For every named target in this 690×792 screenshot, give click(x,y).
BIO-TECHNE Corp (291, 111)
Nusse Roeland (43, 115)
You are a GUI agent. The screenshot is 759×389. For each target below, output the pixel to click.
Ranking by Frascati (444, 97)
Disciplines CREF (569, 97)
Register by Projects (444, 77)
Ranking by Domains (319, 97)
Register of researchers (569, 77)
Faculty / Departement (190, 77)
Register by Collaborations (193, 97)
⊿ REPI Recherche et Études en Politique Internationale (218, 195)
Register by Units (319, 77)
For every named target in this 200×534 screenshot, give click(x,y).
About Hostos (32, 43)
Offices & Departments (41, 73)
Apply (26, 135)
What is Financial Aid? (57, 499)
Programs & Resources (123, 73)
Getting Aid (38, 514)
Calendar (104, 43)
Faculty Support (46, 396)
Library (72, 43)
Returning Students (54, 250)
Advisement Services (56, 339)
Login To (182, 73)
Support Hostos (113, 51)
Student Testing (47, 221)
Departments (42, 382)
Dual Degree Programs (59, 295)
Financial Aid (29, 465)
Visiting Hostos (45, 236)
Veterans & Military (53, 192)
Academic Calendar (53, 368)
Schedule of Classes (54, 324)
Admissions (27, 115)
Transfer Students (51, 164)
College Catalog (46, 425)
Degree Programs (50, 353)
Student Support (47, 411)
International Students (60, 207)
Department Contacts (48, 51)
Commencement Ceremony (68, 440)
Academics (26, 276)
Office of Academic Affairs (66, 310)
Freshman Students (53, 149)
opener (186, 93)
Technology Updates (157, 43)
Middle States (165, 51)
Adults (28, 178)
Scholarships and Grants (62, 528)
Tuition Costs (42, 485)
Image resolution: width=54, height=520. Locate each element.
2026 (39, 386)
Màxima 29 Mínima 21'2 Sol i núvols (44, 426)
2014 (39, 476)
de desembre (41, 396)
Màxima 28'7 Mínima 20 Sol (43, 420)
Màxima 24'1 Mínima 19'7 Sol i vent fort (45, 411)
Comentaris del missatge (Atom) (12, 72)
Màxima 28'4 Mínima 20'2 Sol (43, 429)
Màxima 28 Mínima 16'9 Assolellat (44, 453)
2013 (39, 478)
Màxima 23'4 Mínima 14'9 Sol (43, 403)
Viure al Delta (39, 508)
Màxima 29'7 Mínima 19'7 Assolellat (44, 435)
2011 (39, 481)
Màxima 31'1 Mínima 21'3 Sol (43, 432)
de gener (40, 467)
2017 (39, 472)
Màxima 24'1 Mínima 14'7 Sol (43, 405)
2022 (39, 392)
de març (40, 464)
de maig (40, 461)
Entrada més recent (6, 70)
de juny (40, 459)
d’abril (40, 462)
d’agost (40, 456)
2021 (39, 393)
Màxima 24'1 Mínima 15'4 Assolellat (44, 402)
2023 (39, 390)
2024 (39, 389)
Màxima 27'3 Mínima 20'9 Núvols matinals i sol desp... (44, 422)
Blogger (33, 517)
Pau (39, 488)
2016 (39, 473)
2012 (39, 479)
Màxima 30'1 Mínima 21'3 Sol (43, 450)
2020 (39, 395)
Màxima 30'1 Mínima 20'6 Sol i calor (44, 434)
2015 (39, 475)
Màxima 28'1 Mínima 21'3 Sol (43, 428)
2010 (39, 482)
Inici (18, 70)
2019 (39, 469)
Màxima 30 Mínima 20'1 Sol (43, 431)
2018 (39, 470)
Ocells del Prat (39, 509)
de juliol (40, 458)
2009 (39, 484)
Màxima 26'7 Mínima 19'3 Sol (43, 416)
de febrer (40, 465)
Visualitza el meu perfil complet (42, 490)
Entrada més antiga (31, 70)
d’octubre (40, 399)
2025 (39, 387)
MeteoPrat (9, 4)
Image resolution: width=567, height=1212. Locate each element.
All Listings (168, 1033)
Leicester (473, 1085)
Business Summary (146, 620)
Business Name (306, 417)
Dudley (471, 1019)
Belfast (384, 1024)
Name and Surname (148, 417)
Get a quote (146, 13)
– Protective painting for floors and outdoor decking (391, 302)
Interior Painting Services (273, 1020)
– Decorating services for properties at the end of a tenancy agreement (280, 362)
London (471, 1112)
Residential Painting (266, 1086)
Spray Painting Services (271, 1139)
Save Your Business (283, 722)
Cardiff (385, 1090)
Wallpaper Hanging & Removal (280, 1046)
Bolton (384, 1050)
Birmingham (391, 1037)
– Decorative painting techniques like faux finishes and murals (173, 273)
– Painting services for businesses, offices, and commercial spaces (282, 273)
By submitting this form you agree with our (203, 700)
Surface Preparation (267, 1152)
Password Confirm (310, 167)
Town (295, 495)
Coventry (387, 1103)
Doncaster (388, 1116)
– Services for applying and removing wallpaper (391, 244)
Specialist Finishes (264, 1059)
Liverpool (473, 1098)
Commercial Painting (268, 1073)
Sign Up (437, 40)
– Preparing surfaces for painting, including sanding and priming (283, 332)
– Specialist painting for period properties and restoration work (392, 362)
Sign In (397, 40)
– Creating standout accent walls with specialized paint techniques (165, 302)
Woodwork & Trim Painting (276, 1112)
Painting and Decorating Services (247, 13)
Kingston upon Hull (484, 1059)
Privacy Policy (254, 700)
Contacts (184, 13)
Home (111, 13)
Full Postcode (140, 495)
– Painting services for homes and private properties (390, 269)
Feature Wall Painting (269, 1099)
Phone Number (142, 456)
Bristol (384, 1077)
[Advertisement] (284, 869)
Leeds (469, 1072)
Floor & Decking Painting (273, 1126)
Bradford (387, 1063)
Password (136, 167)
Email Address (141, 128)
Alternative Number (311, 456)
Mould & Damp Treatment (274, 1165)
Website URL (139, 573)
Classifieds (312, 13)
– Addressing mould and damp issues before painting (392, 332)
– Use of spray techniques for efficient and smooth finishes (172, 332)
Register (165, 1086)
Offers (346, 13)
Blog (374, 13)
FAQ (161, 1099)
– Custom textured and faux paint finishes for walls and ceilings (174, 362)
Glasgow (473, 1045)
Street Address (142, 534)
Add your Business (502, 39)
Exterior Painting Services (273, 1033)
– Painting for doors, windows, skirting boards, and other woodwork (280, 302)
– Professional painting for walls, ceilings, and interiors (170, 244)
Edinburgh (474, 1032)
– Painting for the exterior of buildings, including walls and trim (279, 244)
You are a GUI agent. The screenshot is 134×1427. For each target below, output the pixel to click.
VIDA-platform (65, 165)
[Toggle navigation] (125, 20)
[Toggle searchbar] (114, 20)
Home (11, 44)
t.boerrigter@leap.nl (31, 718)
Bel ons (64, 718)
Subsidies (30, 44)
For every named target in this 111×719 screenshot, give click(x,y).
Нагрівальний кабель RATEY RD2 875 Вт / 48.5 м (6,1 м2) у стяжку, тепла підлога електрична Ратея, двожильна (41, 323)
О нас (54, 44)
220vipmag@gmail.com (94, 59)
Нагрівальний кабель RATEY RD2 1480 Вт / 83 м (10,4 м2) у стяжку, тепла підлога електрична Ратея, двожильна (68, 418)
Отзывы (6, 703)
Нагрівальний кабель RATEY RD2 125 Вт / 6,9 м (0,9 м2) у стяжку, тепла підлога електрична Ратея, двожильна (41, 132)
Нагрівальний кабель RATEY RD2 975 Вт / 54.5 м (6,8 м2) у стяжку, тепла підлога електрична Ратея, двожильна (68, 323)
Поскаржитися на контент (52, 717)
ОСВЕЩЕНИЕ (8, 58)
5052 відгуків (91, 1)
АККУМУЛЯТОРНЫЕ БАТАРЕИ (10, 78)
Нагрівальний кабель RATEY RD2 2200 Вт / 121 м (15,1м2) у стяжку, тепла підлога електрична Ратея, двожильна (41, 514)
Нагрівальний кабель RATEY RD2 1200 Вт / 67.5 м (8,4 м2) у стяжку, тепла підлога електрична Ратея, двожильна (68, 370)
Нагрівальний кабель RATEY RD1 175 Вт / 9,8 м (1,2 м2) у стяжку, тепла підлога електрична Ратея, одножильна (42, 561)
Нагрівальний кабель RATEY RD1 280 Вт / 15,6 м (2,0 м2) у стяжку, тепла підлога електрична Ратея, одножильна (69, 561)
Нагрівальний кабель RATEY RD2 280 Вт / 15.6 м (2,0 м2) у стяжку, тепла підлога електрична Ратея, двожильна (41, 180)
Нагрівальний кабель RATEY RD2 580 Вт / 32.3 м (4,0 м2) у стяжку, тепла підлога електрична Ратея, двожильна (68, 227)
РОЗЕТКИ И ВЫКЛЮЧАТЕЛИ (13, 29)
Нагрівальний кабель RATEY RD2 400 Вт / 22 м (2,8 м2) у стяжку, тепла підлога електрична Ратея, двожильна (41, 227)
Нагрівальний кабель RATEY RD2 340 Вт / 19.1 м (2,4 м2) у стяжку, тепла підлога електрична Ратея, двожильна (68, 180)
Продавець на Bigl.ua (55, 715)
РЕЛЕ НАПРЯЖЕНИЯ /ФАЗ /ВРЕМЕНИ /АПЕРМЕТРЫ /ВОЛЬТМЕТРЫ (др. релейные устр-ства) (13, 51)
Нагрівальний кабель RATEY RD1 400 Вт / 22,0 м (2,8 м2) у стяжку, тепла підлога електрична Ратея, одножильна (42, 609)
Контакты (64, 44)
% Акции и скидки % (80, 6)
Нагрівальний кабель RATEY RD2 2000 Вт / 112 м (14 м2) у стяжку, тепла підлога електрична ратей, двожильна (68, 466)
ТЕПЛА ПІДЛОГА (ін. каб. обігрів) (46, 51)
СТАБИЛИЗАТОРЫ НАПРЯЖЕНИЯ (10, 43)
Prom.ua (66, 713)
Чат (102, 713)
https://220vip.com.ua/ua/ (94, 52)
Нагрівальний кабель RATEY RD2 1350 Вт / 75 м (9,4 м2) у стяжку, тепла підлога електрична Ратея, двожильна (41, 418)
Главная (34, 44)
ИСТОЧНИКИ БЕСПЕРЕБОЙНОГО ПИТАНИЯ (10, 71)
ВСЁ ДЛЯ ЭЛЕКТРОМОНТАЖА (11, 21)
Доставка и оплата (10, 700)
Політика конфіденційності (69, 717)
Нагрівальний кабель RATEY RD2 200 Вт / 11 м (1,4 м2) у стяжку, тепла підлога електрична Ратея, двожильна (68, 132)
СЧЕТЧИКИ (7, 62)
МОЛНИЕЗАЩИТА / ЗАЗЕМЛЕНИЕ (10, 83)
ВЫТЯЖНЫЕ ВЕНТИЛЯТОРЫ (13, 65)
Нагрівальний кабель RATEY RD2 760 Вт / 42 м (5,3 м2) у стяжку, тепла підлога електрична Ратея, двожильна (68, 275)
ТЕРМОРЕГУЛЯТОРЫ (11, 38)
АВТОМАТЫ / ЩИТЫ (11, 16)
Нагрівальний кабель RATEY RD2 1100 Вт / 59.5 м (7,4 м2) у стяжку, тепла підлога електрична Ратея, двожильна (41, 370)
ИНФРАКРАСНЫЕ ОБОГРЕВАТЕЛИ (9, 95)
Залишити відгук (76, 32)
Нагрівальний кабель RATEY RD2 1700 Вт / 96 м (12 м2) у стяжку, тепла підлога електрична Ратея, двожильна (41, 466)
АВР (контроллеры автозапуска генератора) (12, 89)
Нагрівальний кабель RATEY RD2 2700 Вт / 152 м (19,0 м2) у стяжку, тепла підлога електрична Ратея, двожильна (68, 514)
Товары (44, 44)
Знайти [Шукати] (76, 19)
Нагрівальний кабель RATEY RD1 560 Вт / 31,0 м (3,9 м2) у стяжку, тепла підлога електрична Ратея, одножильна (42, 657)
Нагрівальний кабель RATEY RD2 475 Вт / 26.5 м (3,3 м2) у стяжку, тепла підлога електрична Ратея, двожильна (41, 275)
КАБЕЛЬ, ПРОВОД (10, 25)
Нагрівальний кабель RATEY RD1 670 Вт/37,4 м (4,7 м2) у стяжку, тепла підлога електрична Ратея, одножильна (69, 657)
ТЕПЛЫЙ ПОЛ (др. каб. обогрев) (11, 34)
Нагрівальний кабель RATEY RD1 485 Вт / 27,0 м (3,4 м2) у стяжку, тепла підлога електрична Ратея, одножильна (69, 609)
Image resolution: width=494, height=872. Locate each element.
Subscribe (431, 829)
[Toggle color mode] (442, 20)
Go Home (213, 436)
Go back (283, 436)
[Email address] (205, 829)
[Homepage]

DESCRIPTION OF THE TASK: Rewrite the stretch of material from the line containing "Image resolution: width=494, height=872." through the end, putting "Sign up" in place of "Subscribe" and keeping everything else the same.

TASK SOLUTION:
Image resolution: width=494, height=872. Locate each element.
Sign up (431, 829)
[Toggle color mode] (442, 20)
Go Home (213, 436)
Go back (283, 436)
[Email address] (205, 829)
[Homepage]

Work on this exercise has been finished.